Mood disorders and alcohol use disorder are both challenging to treat. A recent study concludes that a pathway involved in both conditions could be positively influenced by a commercially available chemical.
A doctor diagnoses alcohol use disorder (AUD) when an individual’s use of alcohol becomes compulsive.
Someone with AUD feels intense cravings for alcohol and, when none has been consumed, experiences symptoms of withdrawal.
According to the National Institute on Alcohol Abuse and Alcoholism, there are around 16 million people in the United States with AUD.
Mood disorders, including depression and bipolar disorder, are often linked with AUD but are even more prevalent. The National Institute of Mental Health estimate that mood disorders affected 9.7 percent of adults in the U.S. between 2016 and 2017.
The links between AUD and mood disorders were described decades ago. However, it has been difficult to tease apart cause and effect: Drinking excessive amounts of alcohol can produce depression-like symptoms and, because alcohol alters mood, some people with mood disorders self-medicate with alcohol.
Recently, researchers from the Oregon Health & Science University in Portland set out to investigate novel ways of approaching AUD. Specifically, they studied a zinc-binding receptor called G-protein coupled receptor 39 (GPR39), which scientists had previously linked to depression.
The researchers behind the new study published their results in the journal Neuropsychopharmacology.
Some individuals are more likely to drink alcohol excessively than others; these interpersonal differences are not unique to humans. For instance, in a previous study, the authors investigated the effects in rhesus macaques.
The researchers showed that rhesus macaques with a natural propensity to drink more alcohol had reduced GPR39 activity. They theorized that a compound that enhanced GPR39 activity might reduce alcohol intake.
To test their hunch, the researchers used a commercially available chemical called TC-G 1008 that binds to and activates GPR39. When they gave the substance to mice, they found that it significantly reduced the amount of alcohol that the mice consumed.
In fact, alcohol consumption dropped by 47 percent. The researchers also noted that the drug did not otherwise alter the animals’ behavior or reduce overall fluid intake.
Importantly, repeat doses kept alcohol consumption to a lower level. The authors also demonstrated that once TC-G 1008 was flushed from the system, alcohol consumption resumed at its pretreatment levels.
In addition, the researchers noted that increased activity of GPR39 correlated with increased glutamate activity in a part of the brain called the nucleus accumbens.
Glutamate is the primary excitatory neurotransmitter in the brain, and the nucleus accumbens, which is involved in reward and reinforcement, has previously been implicated in alcohol misuse.
The authors believe that TC-G 1008’s effect on alcohol consumption may be due to changes in the levels of excitation and inhibition in the nucleus accumbens.
“The study highlights the importance of using cross-species approaches to identify and test relevant drugs for the treatment of alcohol use disorder.”
Senior author Rita Cervera-Juanes, Ph.D.
The next phase, of course, is to examine this mechanism in humans. Already, the researchers are studying brain tissue from individuals with AUD.
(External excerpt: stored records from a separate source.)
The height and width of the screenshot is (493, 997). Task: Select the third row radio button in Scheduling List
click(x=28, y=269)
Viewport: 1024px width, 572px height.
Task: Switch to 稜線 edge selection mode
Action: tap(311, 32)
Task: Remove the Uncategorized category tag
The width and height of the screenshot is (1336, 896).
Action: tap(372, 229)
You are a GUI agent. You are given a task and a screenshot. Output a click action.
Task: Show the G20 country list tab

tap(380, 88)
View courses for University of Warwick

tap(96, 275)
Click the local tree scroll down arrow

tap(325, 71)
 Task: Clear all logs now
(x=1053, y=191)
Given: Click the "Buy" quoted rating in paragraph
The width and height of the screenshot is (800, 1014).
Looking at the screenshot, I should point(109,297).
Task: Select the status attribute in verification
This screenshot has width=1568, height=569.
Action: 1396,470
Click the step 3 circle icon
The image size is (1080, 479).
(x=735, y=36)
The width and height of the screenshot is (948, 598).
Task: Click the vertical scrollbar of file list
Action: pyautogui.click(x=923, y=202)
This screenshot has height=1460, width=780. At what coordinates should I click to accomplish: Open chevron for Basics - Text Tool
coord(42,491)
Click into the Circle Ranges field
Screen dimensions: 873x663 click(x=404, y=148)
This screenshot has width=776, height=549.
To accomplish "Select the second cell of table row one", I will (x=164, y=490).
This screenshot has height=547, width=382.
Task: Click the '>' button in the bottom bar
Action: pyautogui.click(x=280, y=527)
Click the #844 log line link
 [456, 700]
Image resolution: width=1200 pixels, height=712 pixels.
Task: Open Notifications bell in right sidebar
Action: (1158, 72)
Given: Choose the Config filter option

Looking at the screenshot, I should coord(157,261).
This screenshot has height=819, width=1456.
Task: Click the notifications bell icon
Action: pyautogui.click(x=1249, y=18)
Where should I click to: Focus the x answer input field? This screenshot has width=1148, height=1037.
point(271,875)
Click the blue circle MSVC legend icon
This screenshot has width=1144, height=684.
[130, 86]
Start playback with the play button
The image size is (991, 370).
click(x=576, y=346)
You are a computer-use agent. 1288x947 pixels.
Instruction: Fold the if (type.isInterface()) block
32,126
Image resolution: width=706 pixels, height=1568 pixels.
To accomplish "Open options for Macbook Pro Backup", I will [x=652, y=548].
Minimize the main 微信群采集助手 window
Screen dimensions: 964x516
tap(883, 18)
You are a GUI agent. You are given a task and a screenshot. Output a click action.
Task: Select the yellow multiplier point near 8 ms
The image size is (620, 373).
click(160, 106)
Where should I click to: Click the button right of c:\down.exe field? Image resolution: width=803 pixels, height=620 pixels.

The reasons why addictions appear in some individuals and not others are varied and interweaved; early experiences, psychological traits, traumatic life events, and genetic susceptibilities are all knitted together.
Finding a drug that can untangle these strands and remove AUD is incredibly unlikely; however, finding a compound that might, at the very least, remove some of the urges associated with AUD would be welcome indeed.
The authors hope that by modulating GPR39, they might find new ways of treating AUD and mood disorders. Because both types of condition are difficult to treat effectively, finding new potential avenues of investigation is exciting.
As Cervera-Juanes concludes, “We are finding novel targets for which there are drugs already available, and they can be repurposed to treat other ailments. For alcoholism, this is huge because there are currently only a handful of [U.S. Food and Drug Administration (FDA)]-approved drugs.”